The idea has already attracted notable supporters. Johnson & Johnson, the health-care giant that markets health and wellness programs, and the U.S. unit of Philips Electronics NV are early corporate sponsors for the foundation. Laurel Pickering, executive director of the New York Business Group on Health, is an adviser.
“It could be an additional tool in our pocket to improve health outcomes,” Ms. Pickering says. But “the business community, in order to support this, is going to have to have some evidence that it does work.”
There’s no lack of evidence linking emotions and heart health. A 2004 study known as Interheart that involved nearly 30,000 patients in 52 countries is just one example. It found that “psychosocial factors,” including depression and stress, were as strong a risk factor for heart attack as high blood pressure and nearly as important as diabetes.
Yet there are few remedies proven to reduce heart attack and related risks by alleviating emotional maladies.
Enter the arts. “By engaging in dance, poetry or music, people are likely to initiate processes that help them manage stress, reduce negative mood states and perhaps change behavior that we know impacts cardiovascular risk and recovery,” says Joshua Smyth, a psychologist at Syracuse University who is another adviser to Dr. Nobel’s project. That’s the theory, but hard evidence is lacking.

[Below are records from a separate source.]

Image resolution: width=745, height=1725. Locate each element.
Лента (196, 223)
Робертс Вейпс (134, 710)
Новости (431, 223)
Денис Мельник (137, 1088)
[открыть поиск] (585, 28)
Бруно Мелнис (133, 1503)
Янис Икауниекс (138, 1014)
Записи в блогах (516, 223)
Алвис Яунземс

Some studies are intriguing. New Zealand researchers asked patients with congestive heart failure to draw pictures showing what they thought their hearts looked like. Those who portrayed their hearts with the most damage turned out to have worse outcomes. That raised the possibility that doctors could use drawings to help change patients’ views of their disease and perhaps alter their course for the better.
Just last week, Italian researchers reported in the journal Circulation that blood pressure and respiratory rates can synchronize with music—increasing, for instance, during crescendos and coming down during pauses or decrescendos. The finding could help guide the use of music as therapy for heart and stroke patients. Other research has shown that music helps prolong exercise by distracting participants from pain.
Even before she began writing about her experience, Ms. Strecher, who told her story to a group of artists and health-care providers Dr. Nobel convened in New York last week, played music on a keyboard in her hospital bed and drew pictures to distract her from her fear and post-surgical pain. About five years after her transplant, she wrote a 2,250-word essay called Winner’s Choice that she says helped put her ordeal into perspective.
In one passage describing her feelings of loss of control, she wrote: “She never saw anyone but her family and she never had a good dream. Every night she died. Every night she fought. Every night she was helpless.”
In another place, she wrote: “She had waited so long to know what she fought for. She had fought so hard and it was worth every drop of blood. ...There would always be blood and pain but she had won.”
The essay enabled her to turn her experience “into something that would later drive me to make the most of my life,” she says. Ms. Strecher just graduated from high school in Ann Arbor, Mich., and plans to enter nursing school in the fall.
Though she makes a strong case, Ms. Strecher also reflects a bias that Dr. Nobel and his colleagues worry about as they seek to establish the science behind art’s healing impact: Examples like Ms. Strecher, whose mother is an art teacher, typically are about people already comfortable and skilled in the arts. One hurdle is determining how to make artistic expression work for people who have little experience painting or listening to poetry or who are intimidated by the process, Dr. Smyth says.
Another, bigger challenge is to extend art’s potential beyond helping individuals and make it a resource that reduces the cardiovascular-disease burden on society. “This isn’t a new cardiac-imaging technology,” Dr. Nobel says. “Many of the things we’re talking about are free or close to free.” All the more reason to understand their impact, he says.